Dropping off my youngest child in late August to join the in-person but heavily-masked freshman experience at Trinity University, I felt a wave of disappointment with the realization the school was not fully open. I hold a similar concern for what’s happening at the University of Texas at San Antonio, which has gone virtual for its first three weeks.
Of course, we need to keep students and staff safe, but universities have another option — an option that’s hidden, as they say, in plain sight: their campuses. Both Trinity and UTSA (and the rest of the colleges in San Antonio) have lush campuses perfect for outdoor learning.
Now, before you tell me how that’s utterly impossible in the Texas heat, I want you to know that I have just finished teaching a year of college courses in blistering heat and in standing snow. And I’m here to tell you that it can be done.
For starters, look at the temperatures in the Alamo City. Even on a 100-degree day, the mercury typically doesn’t hit that level until late in the afternoon. By contrast, the prime times for college classes are the morning hours when temperatures may be in the 80s or low 90s. Moreover, when you’re learning outside, casual dress and icy beverages are welcomed.

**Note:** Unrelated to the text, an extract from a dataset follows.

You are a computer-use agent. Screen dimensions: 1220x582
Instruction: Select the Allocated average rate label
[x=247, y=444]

And college classes can be short. In the tutorial or seminar system practiced at Oxford and Cambridge, students are expected to read the material in advance of each class. This system is also gaining wide acceptance in K-12 schools in the U.S., where it’s called the “flipped classroom.” That means that students are given the “lectures” in advance via videos, podcasts, screencasts, and/or readings. These bits of media offer students time to absorb the material on their own schedules and at their own pace. They can rewatch or relisten for better comprehension.
The benefits of the flipped classroom include a more student-centered experience, but their biggest benefit seems to be the way they make better use of classroom time. This system moves the classroom time away from long lectures and creates space for more dynamic things like Socratic Q&A sessions, vibrant discussions, team workshops, and even guest speakers. This system also allows class time to be shorter, something particularly useful when the weather isn’t perfect.

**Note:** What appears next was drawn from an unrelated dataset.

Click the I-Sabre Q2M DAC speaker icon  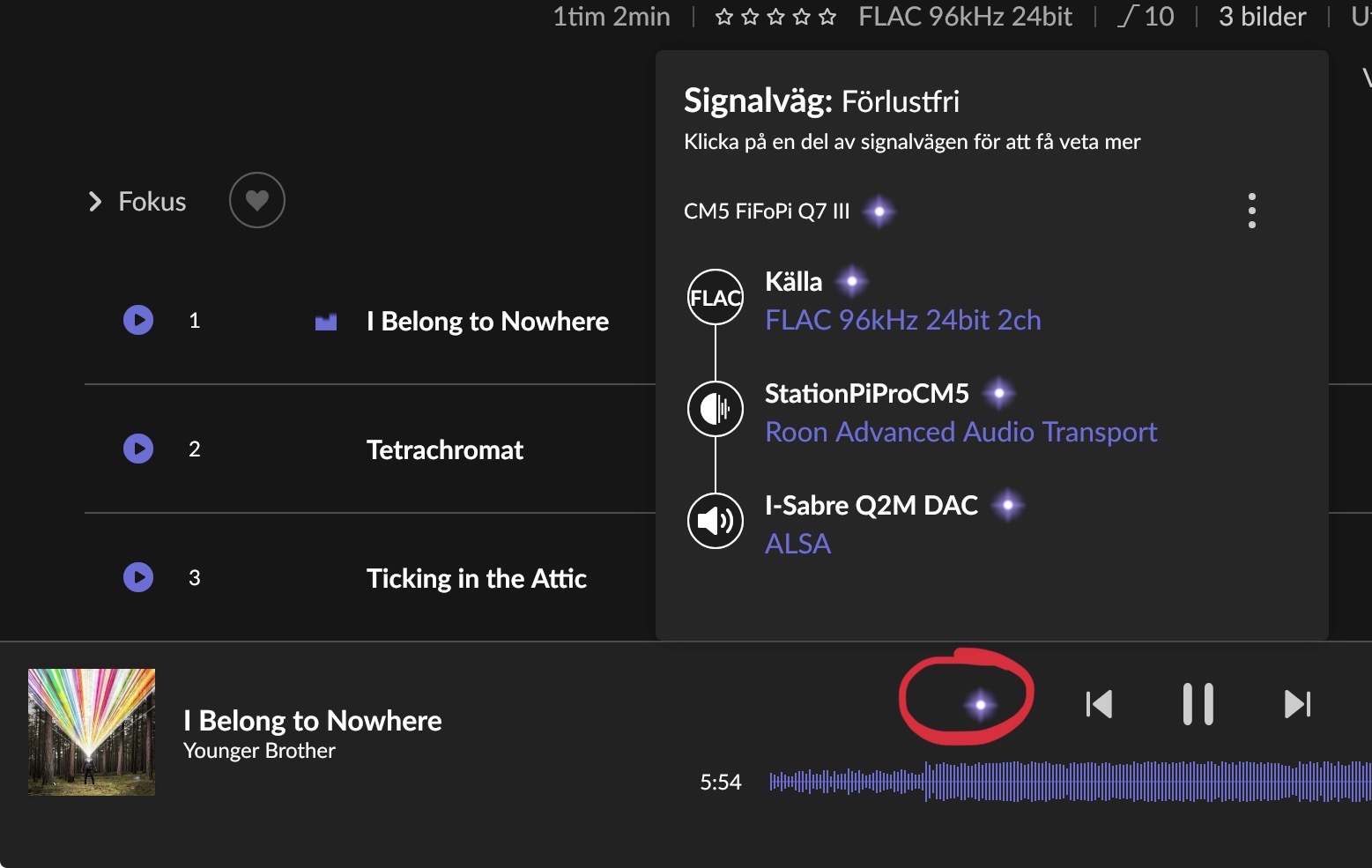click(x=716, y=521)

Students are not just brains on sticks, as Columbus State University professor Susan Hrach argues in her new book Minding Bodies. She reminds us that student bodies need to move for their mental and physical health and that trapping students behind desks is awful.
So is trapping them behind masks, which is what schools like Trinity are doing.
Last year at James Madison University in Virginia, where I was teaching journalism, I might occasionally stand in front of an indoor classroom — but behind a mask and Plexiglas partition. Now I happen to have the vocal diaphragm and stage presence to project my voice through a mask, but I can’t tell you how many times I had to ask, “Who was that who just made that great comment?” Masks muffle voices and tend to make the quiet students even quieter, and that robs them of educational opportunity.
At the same time that I taught outdoors, I also streamed my classes to those students who — because of work, family, or illness — chose to attend remotely. The in-person students ended up averaging a full letter grade higher and peppered the course evaluations with gratitude for the outdoor experience.
Science says that person-to-person transmission of COVID-19 outdoors is rare. In that spirit, we have seen restaurants all over the country move outside. Yet the San Antonio colleges haven’t done anything as bold as Houston’s Rice University, which erected tents for outdoor learning last year.
Unlike K-12 schools which pride themselves on student-centered learning, colleges incentivize scholarship and generally let faculty configure their courses the way they want. And that means the inertia of continuing to lecture, albeit on Zoom or under a mask.
Hopefully, UTSA’s decision to start the semester virtually will whet the students’ appetite for in-person instruction after a year of cabin fever and Zoom burn-out. As for Trinity, there are a few professors making a go of outdoor classes, and I laud them.
Outdoor learning may not work for all classes in all weather. But in San Antonio, where pleasant days abound, it can be a welcome tool for delivering some educational and emotional salve.